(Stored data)
┌──

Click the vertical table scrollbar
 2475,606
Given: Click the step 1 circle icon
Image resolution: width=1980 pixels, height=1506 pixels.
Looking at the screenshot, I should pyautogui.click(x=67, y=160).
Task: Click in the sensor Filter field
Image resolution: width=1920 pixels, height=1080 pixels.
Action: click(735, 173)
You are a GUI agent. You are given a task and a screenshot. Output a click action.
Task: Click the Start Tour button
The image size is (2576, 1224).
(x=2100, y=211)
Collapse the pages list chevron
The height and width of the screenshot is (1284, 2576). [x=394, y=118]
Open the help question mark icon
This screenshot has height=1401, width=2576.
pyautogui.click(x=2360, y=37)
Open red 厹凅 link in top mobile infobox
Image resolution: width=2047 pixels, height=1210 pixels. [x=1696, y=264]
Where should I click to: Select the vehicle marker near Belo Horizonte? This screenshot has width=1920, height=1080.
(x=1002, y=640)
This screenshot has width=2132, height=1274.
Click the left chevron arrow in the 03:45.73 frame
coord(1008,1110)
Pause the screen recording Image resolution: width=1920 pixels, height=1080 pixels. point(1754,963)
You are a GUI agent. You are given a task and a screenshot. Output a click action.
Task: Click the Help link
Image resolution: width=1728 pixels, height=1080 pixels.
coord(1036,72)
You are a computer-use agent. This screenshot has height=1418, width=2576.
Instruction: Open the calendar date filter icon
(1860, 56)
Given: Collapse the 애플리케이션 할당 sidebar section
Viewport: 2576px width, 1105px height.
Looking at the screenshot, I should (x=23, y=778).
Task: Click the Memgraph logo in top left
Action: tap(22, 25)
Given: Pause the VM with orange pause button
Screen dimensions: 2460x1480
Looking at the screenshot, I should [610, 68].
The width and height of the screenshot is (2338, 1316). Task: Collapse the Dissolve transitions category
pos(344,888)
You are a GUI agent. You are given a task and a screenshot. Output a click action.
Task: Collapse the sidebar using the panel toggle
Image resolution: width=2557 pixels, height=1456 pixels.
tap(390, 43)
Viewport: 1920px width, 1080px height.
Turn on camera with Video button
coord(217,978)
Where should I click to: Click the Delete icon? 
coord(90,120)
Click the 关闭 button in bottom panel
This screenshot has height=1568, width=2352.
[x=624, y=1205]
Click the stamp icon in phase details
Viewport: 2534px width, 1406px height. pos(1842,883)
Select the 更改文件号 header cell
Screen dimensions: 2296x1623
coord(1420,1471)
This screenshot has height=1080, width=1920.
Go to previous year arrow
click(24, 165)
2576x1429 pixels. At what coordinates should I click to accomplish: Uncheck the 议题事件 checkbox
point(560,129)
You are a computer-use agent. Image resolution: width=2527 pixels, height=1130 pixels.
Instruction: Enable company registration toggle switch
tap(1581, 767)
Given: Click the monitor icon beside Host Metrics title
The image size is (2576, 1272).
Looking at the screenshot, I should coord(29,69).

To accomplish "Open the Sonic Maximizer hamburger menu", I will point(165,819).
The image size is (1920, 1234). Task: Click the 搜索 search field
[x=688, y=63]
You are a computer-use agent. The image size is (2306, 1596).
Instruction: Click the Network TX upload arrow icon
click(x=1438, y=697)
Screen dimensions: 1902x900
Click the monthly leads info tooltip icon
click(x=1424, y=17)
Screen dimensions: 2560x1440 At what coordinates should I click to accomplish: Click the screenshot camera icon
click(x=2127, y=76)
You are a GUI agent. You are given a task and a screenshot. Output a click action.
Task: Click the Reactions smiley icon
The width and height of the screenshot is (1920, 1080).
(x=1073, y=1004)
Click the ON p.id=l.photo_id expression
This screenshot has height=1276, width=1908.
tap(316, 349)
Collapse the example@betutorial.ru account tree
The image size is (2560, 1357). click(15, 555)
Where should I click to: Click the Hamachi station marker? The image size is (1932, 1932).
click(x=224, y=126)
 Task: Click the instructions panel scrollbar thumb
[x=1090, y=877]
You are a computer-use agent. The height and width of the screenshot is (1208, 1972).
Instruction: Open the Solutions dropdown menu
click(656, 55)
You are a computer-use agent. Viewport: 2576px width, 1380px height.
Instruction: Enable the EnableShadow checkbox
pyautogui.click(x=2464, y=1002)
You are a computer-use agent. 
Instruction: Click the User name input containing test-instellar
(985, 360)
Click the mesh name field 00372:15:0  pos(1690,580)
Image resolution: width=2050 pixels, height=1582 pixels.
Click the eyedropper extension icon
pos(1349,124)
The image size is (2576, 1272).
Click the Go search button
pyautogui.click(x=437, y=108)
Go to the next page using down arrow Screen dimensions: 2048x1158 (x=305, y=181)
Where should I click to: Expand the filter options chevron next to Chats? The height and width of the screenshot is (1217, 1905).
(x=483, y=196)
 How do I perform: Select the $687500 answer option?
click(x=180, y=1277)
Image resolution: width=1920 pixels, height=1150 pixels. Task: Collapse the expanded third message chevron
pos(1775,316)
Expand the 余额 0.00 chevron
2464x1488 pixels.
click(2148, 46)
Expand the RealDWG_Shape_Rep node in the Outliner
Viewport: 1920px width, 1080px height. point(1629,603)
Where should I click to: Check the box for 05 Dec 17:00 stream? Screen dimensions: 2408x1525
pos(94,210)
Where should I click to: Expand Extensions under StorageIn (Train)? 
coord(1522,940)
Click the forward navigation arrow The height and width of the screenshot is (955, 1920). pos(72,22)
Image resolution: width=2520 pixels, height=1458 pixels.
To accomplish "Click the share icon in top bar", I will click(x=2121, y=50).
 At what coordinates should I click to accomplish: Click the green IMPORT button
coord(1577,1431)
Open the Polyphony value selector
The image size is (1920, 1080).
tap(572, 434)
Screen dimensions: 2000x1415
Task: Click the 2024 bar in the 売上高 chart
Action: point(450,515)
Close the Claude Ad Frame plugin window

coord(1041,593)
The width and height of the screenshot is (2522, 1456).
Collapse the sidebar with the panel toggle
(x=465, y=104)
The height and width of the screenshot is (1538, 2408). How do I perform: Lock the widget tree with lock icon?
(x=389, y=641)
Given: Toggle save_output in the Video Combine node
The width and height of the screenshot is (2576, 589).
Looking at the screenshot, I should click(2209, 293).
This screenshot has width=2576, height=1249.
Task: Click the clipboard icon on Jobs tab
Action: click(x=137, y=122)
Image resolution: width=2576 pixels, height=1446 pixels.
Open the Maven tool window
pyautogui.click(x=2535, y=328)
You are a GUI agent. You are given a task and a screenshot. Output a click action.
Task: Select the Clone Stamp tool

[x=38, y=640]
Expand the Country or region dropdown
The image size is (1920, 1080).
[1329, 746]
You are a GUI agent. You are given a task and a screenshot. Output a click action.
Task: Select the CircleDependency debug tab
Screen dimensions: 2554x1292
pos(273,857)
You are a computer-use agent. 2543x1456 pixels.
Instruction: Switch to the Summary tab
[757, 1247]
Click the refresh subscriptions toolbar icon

└──

# Task directions
For this task, please set down every entry exactly, with no line left out.

# Problem solution
Click the vertical table scrollbar
 2475,606
Given: Click the step 1 circle icon
Image resolution: width=1980 pixels, height=1506 pixels.
Looking at the screenshot, I should pyautogui.click(x=67, y=160).
Task: Click in the sensor Filter field
Image resolution: width=1920 pixels, height=1080 pixels.
Action: click(735, 173)
You are a GUI agent. You are given a task and a screenshot. Output a click action.
Task: Click the Start Tour button
The image size is (2576, 1224).
(x=2100, y=211)
Collapse the pages list chevron
The height and width of the screenshot is (1284, 2576). [x=394, y=118]
Open the help question mark icon
This screenshot has height=1401, width=2576.
pyautogui.click(x=2360, y=37)
Open red 厹凅 link in top mobile infobox
Image resolution: width=2047 pixels, height=1210 pixels. [x=1696, y=264]
Where should I click to: Select the vehicle marker near Belo Horizonte? This screenshot has width=1920, height=1080.
(x=1002, y=640)
This screenshot has width=2132, height=1274.
Click the left chevron arrow in the 03:45.73 frame
coord(1008,1110)
Pause the screen recording Image resolution: width=1920 pixels, height=1080 pixels. point(1754,963)
You are a GUI agent. You are given a task and a screenshot. Output a click action.
Task: Click the Help link
Image resolution: width=1728 pixels, height=1080 pixels.
coord(1036,72)
You are a computer-use agent. This screenshot has height=1418, width=2576.
Instruction: Open the calendar date filter icon
(1860, 56)
Given: Collapse the 애플리케이션 할당 sidebar section
Viewport: 2576px width, 1105px height.
Looking at the screenshot, I should (x=23, y=778).
Task: Click the Memgraph logo in top left
Action: tap(22, 25)
Given: Pause the VM with orange pause button
Screen dimensions: 2460x1480
Looking at the screenshot, I should [610, 68].
The width and height of the screenshot is (2338, 1316). Task: Collapse the Dissolve transitions category
pos(344,888)
You are a GUI agent. You are given a task and a screenshot. Output a click action.
Task: Collapse the sidebar using the panel toggle
Image resolution: width=2557 pixels, height=1456 pixels.
tap(390, 43)
Viewport: 1920px width, 1080px height.
Turn on camera with Video button
coord(217,978)
Where should I click to: Click the Delete icon? 
coord(90,120)
Click the 关闭 button in bottom panel
This screenshot has height=1568, width=2352.
[x=624, y=1205]
Click the stamp icon in phase details
Viewport: 2534px width, 1406px height. pos(1842,883)
Select the 更改文件号 header cell
Screen dimensions: 2296x1623
coord(1420,1471)
This screenshot has height=1080, width=1920.
Go to previous year arrow
click(24, 165)
2576x1429 pixels. At what coordinates should I click to accomplish: Uncheck the 议题事件 checkbox
point(560,129)
You are a computer-use agent. Image resolution: width=2527 pixels, height=1130 pixels.
Instruction: Enable company registration toggle switch
tap(1581, 767)
Given: Click the monitor icon beside Host Metrics title
The image size is (2576, 1272).
Looking at the screenshot, I should coord(29,69).

To accomplish "Open the Sonic Maximizer hamburger menu", I will point(165,819).
The image size is (1920, 1234). Task: Click the 搜索 search field
[x=688, y=63]
You are a computer-use agent. The image size is (2306, 1596).
Instruction: Click the Network TX upload arrow icon
click(x=1438, y=697)
Screen dimensions: 1902x900
Click the monthly leads info tooltip icon
click(x=1424, y=17)
Screen dimensions: 2560x1440 At what coordinates should I click to accomplish: Click the screenshot camera icon
click(x=2127, y=76)
You are a GUI agent. You are given a task and a screenshot. Output a click action.
Task: Click the Reactions smiley icon
The width and height of the screenshot is (1920, 1080).
(x=1073, y=1004)
Click the ON p.id=l.photo_id expression
This screenshot has height=1276, width=1908.
tap(316, 349)
Collapse the example@betutorial.ru account tree
The image size is (2560, 1357). click(15, 555)
Where should I click to: Click the Hamachi station marker? The image size is (1932, 1932).
click(x=224, y=126)
 Task: Click the instructions panel scrollbar thumb
[x=1090, y=877]
You are a computer-use agent. The height and width of the screenshot is (1208, 1972).
Instruction: Open the Solutions dropdown menu
click(656, 55)
You are a computer-use agent. Viewport: 2576px width, 1380px height.
Instruction: Enable the EnableShadow checkbox
pyautogui.click(x=2464, y=1002)
You are a computer-use agent. 
Instruction: Click the User name input containing test-instellar
(985, 360)
Click the mesh name field 00372:15:0  pos(1690,580)
Image resolution: width=2050 pixels, height=1582 pixels.
Click the eyedropper extension icon
pos(1349,124)
The image size is (2576, 1272).
Click the Go search button
pyautogui.click(x=437, y=108)
Go to the next page using down arrow Screen dimensions: 2048x1158 (x=305, y=181)
Where should I click to: Expand the filter options chevron next to Chats? The height and width of the screenshot is (1217, 1905).
(x=483, y=196)
 How do I perform: Select the $687500 answer option?
click(x=180, y=1277)
Image resolution: width=1920 pixels, height=1150 pixels. Task: Collapse the expanded third message chevron
pos(1775,316)
Expand the 余额 0.00 chevron
2464x1488 pixels.
click(2148, 46)
Expand the RealDWG_Shape_Rep node in the Outliner
Viewport: 1920px width, 1080px height. point(1629,603)
Where should I click to: Check the box for 05 Dec 17:00 stream? Screen dimensions: 2408x1525
pos(94,210)
Where should I click to: Expand Extensions under StorageIn (Train)? 
coord(1522,940)
Click the forward navigation arrow The height and width of the screenshot is (955, 1920). pos(72,22)
Image resolution: width=2520 pixels, height=1458 pixels.
To accomplish "Click the share icon in top bar", I will click(x=2121, y=50).
 At what coordinates should I click to accomplish: Click the green IMPORT button
coord(1577,1431)
Open the Polyphony value selector
The image size is (1920, 1080).
tap(572, 434)
Screen dimensions: 2000x1415
Task: Click the 2024 bar in the 売上高 chart
Action: point(450,515)
Close the Claude Ad Frame plugin window

coord(1041,593)
The width and height of the screenshot is (2522, 1456).
Collapse the sidebar with the panel toggle
(x=465, y=104)
The height and width of the screenshot is (1538, 2408). How do I perform: Lock the widget tree with lock icon?
(x=389, y=641)
Given: Toggle save_output in the Video Combine node
The width and height of the screenshot is (2576, 589).
Looking at the screenshot, I should click(2209, 293).
This screenshot has width=2576, height=1249.
Task: Click the clipboard icon on Jobs tab
Action: click(x=137, y=122)
Image resolution: width=2576 pixels, height=1446 pixels.
Open the Maven tool window
pyautogui.click(x=2535, y=328)
You are a GUI agent. You are given a task and a screenshot. Output a click action.
Task: Select the Clone Stamp tool

[x=38, y=640]
Expand the Country or region dropdown
The image size is (1920, 1080).
[1329, 746]
You are a GUI agent. You are given a task and a screenshot. Output a click action.
Task: Select the CircleDependency debug tab
Screen dimensions: 2554x1292
pos(273,857)
You are a computer-use agent. 2543x1456 pixels.
Instruction: Switch to the Summary tab
[757, 1247]
Click the refresh subscriptions toolbar icon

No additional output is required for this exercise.